> [Task item]: As the answer, give exactly the lines of the records below from the one with "Select the 161 length cell" through the one with "The height and", ends included and pictures left out.

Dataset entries
..........

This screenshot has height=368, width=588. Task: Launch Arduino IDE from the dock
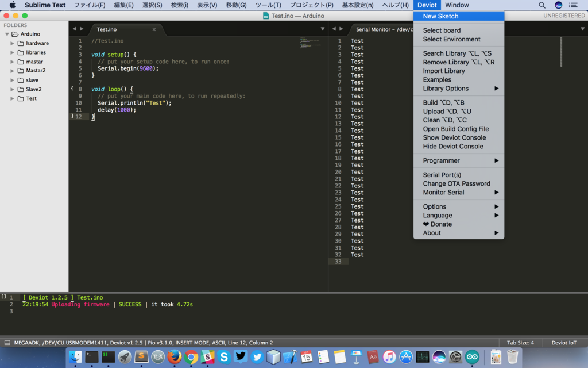click(472, 357)
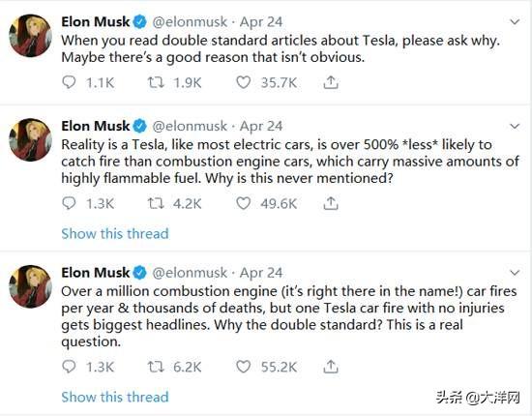Screen dimensions: 532x416
Task: Show this thread under the second tweet
Action: click(x=115, y=233)
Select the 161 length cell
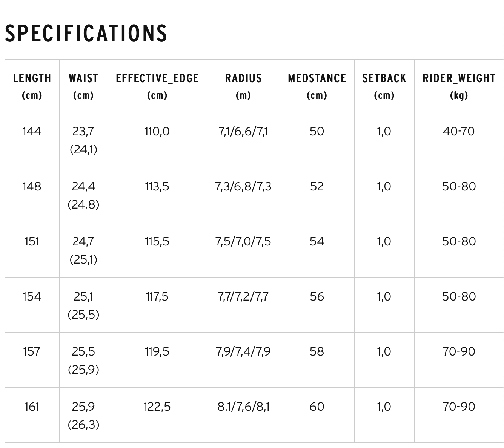This screenshot has height=448, width=504. [32, 407]
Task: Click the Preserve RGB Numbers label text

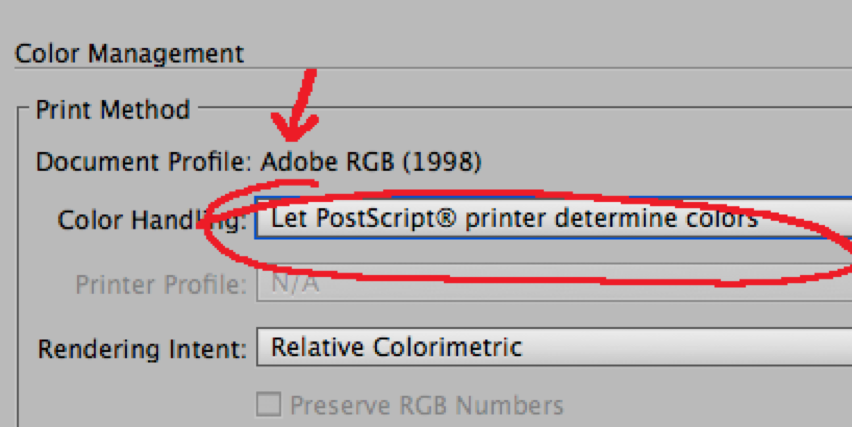Action: (427, 405)
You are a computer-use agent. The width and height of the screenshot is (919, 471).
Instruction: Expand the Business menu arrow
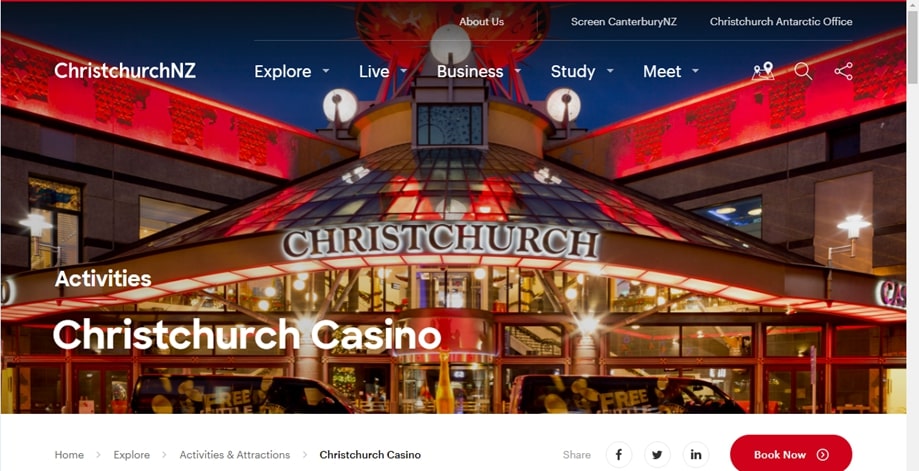click(x=518, y=71)
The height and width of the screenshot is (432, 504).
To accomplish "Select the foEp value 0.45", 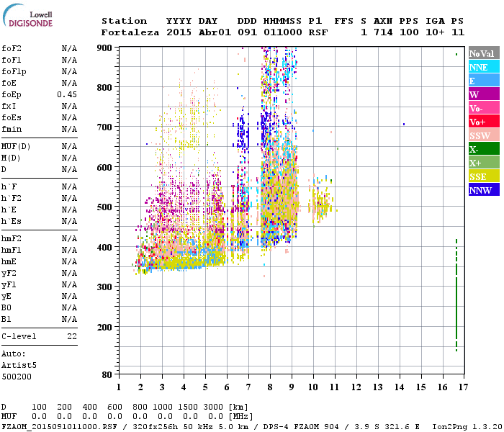I will tap(68, 94).
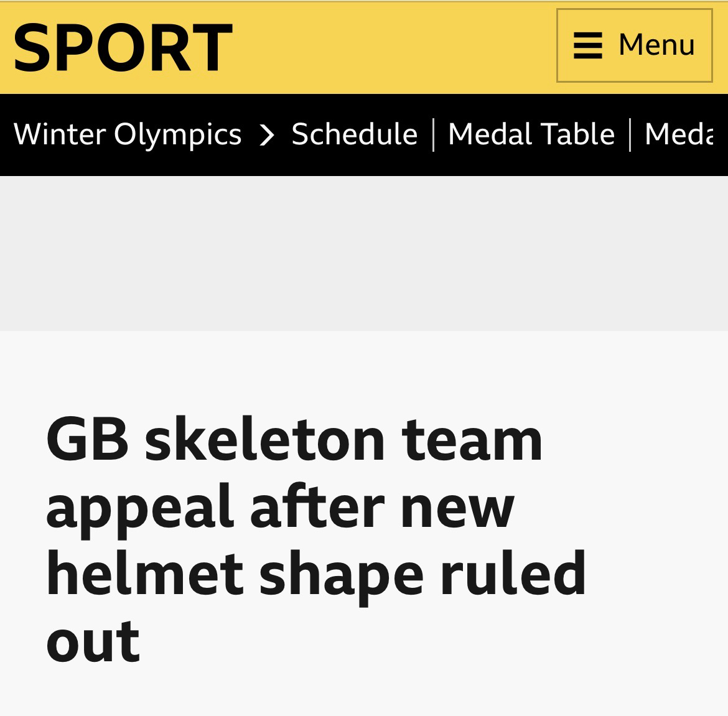Image resolution: width=728 pixels, height=716 pixels.
Task: Open the hamburger menu icon
Action: [587, 45]
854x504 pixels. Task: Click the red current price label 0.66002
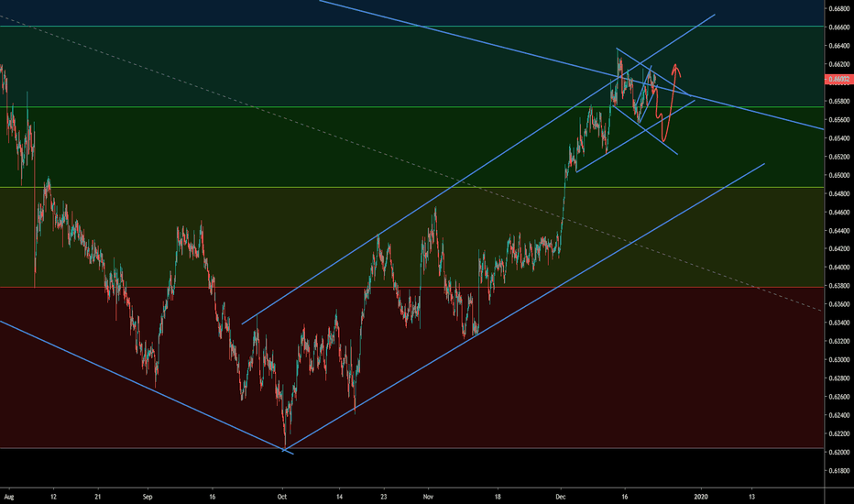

..........

> [Solution]:
Select the 161 length cell
This screenshot has height=448, width=504. [32, 407]
Task: Click the Preserve RGB Numbers label text

Action: (427, 405)
You are a computer-use agent. The width and height of the screenshot is (919, 471).
Instruction: Expand the Business menu arrow
click(x=518, y=71)
The height and width of the screenshot is (432, 504).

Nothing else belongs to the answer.